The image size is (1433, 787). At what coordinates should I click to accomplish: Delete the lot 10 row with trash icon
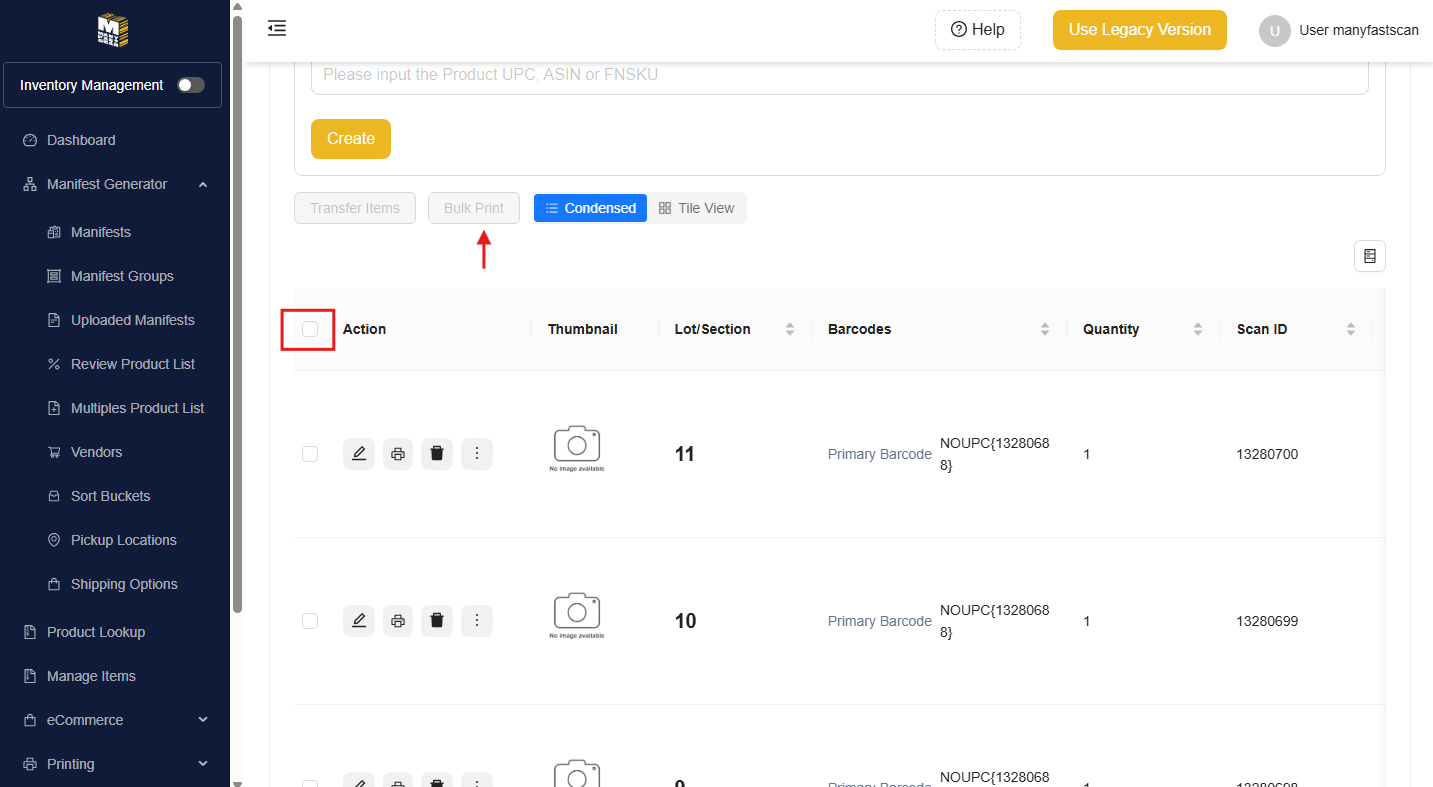437,621
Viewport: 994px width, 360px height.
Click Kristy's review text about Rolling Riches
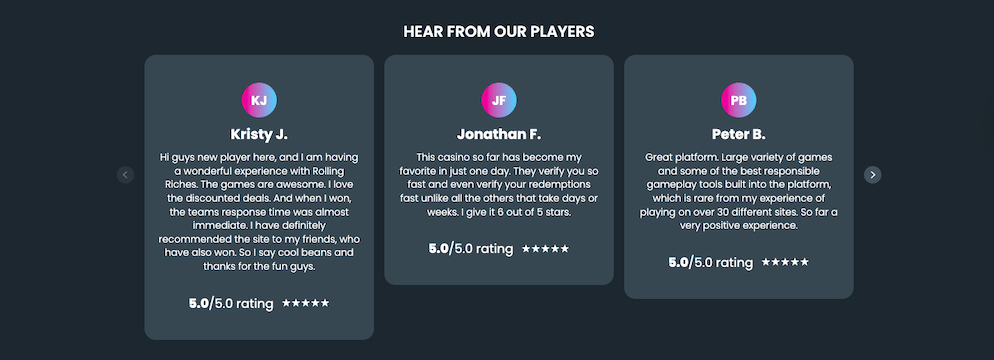point(259,212)
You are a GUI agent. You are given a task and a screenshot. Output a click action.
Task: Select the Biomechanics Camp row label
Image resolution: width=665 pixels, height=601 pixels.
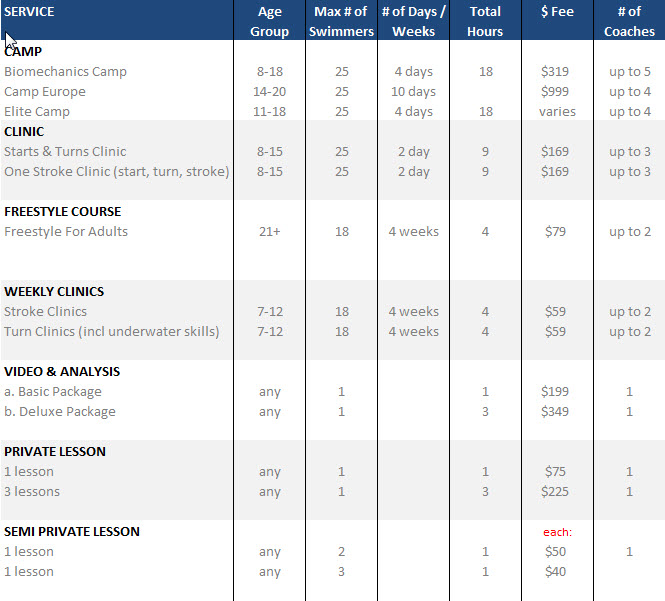click(65, 72)
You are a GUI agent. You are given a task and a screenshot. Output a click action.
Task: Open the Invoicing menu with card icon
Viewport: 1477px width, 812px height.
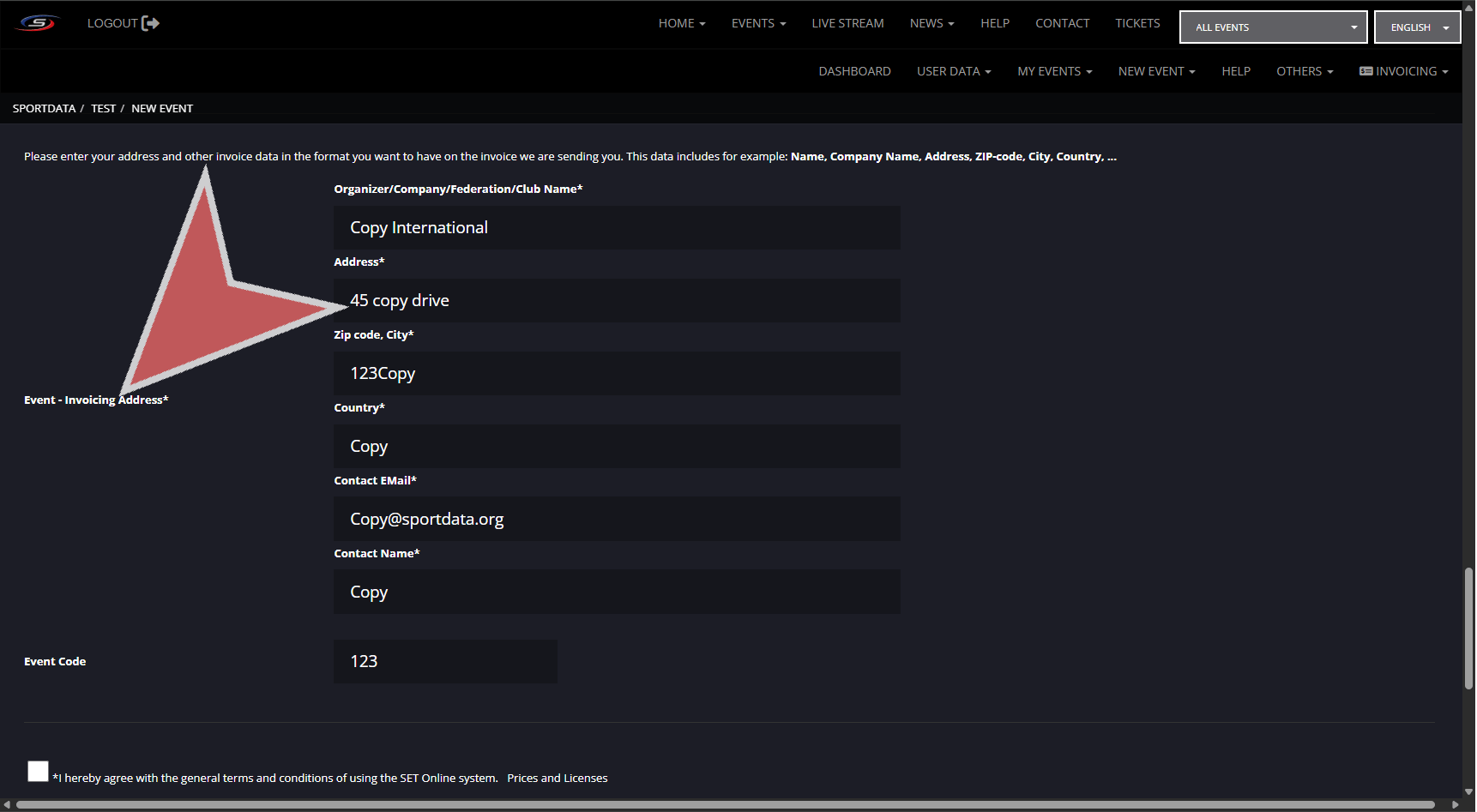click(x=1403, y=71)
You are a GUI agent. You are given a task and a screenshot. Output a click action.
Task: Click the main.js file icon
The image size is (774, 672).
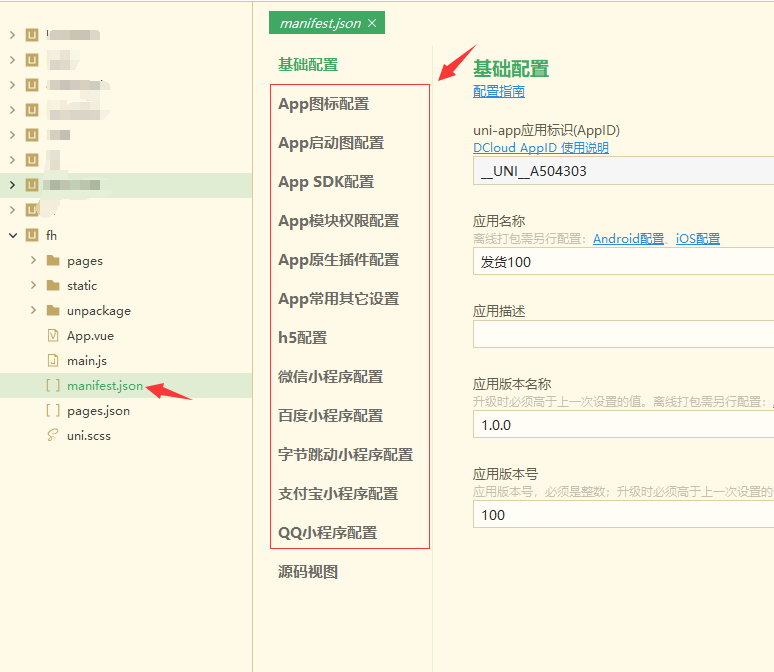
◆ ◆ ◆ ◆ ◆
**WHAT YOU HAVE TO DO:**
In your reply, please set down exactly the lines from the one containing "Image resolution: width=665" through the end of the records, with the pictures left out.

**ANSWER SECTION:**
Image resolution: width=665 pixels, height=601 pixels.
click(65, 72)
You are a GUI agent. You are given a task and a screenshot. Output a click action.
Task: Open the Invoicing menu with card icon
Viewport: 1477px width, 812px height.
click(x=1403, y=71)
You are a GUI agent. You are given a task and a screenshot. Output a click action.
Task: Click the main.js file icon
The image size is (774, 672).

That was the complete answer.